• _Excerpted text_:

First Thing: Trump administration revokes Harvard’s ability to enroll international students

Kristi Noem posted the letter on X.
Kristi Noem, the homeland security secretary, posted the letter on X. Composite: AP/Reuters

Good morning.

The Trump administration has revoked Harvard University’s ability to register international students and has ordered current foreign Harvard students to transfer or lose their legal status, sending shockwaves through academia.

The Trump administration notified Harvard of its decision after correspondence regarding the “legality of a sprawling records request” – part of a government investigation in which federal officials are threatening the university’s international student admissions.

The homeland security secretary, Kristi Noem, said her department was taking the action owing to Harvard’s “failure to comply” with reporting requirements, adding that the Trump administration will “root out the evils of anti-Americanism and antisemitism in society and campuses”, coming amid the administration’s claims that Harvard has inadequately responded to antisemitism on campus.

  • How has Harvard responded? A Harvard spokesperson called the government’s action “unlawful” in a statement to the Guardian on Thursday.

Trump seeks to end basic rights for child immigrants in custody

The Trump administration is pushing to abolish a requirement stipulating the US government’s responsibility to provide basic rights and protections to child immigrants in its custody.

The protections, which come from a 1997 consent decree called the Flores Settlement Agreement, cap the length of time children can be held by immigration authorities and require the government to provide detained children with adequate food, water and clean clothes.

• _Supplied information_:
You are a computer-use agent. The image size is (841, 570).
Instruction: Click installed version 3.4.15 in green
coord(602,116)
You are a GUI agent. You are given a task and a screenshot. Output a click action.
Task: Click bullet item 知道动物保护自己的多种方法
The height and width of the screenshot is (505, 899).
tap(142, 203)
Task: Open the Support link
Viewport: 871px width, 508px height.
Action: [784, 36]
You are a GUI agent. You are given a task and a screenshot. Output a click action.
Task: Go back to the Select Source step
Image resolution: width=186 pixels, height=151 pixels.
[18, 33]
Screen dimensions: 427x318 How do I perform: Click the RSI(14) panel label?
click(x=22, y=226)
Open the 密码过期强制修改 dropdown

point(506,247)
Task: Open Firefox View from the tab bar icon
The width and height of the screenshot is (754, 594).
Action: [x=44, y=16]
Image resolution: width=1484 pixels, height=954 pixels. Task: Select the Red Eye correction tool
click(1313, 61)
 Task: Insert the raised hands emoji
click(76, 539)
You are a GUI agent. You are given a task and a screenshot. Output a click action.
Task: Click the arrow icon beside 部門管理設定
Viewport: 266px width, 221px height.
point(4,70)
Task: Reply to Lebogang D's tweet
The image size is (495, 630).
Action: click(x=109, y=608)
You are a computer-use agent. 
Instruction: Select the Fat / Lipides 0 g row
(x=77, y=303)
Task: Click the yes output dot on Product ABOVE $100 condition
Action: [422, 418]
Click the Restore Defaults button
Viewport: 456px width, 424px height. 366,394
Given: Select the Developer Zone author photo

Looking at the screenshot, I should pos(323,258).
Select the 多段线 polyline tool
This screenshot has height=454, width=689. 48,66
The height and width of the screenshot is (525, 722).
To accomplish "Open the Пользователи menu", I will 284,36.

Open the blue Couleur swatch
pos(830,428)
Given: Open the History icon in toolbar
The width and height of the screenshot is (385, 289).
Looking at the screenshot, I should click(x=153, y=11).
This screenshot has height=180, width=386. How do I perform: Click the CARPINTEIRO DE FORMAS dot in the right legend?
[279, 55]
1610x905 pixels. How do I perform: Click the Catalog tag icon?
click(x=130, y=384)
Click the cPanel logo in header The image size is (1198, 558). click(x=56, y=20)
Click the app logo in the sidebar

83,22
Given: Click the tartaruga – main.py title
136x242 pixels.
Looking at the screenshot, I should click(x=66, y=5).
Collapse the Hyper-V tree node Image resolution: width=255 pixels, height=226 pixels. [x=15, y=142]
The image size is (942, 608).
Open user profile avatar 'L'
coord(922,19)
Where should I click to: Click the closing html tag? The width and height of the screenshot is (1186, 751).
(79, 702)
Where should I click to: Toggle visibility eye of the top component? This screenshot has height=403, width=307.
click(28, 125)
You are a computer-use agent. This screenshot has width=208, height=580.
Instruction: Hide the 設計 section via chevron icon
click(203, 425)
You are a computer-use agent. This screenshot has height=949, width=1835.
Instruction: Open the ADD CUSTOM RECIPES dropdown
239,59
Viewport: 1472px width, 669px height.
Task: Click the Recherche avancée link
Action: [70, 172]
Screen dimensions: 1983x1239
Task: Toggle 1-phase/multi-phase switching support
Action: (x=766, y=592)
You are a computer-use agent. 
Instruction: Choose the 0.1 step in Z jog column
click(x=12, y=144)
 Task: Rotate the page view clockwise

• _Instructions_:
- 1) According to the news excerpt, what 1997 consent decree is the source of the protections for child immigrants in custody?
- 2) Write a continuation of the news excerpt about Harvard and child immigrants in custody, picking up after its final sentence.
The records have no connection to the text.

• _Results for the exercise_:
- 1) The Flores Settlement Agreement.

- 2)
The administration’s attempt to end these protections echo Trump’s previous effort during his first term, though the motion was struck down.

  • What is the justice department’s argument? It argued in a court motion on Thursday that the Flores agreement should be “completely” terminated, claiming it has encouraged unauthorized border crossings and stopped the government from “effectively” deporting immigrant families. Rights groups called it “unconscionable”.

Trump’s evidence of South Africa ‘white genocide’ contains images from DRC

Evidence presented by Donald Trump to the South African president, Cyril Ramaphosa, to back up his false claims of a “white genocide” supposedly occurring in his nation included images from the Democratic Republic of the Congo.

Rather than depicting dead Afrikaners in South Africa, the images show humanitarian workers carrying body bags in the Congolese city of Goma after battles with Rwanda-backed M23 rebels.

As well as photos taken in a different country, Trump showed Ramaphosa footage that he claimed depicting the “burial sites” of more than a thousand white farmers. Yet, it soon emerged that this was also inaccurate, as it turned out that it showed a temporary memorial site, set up after the murder of two Afrikaner farmers locally.

  • What’s the context for Trump’s claims? While murder and violent crime rates are high in South Africa, the idea of a genocide against white South Africans is a far-right conspiracy theory: the majority of victims are Black, as Ramaphosa pointed out.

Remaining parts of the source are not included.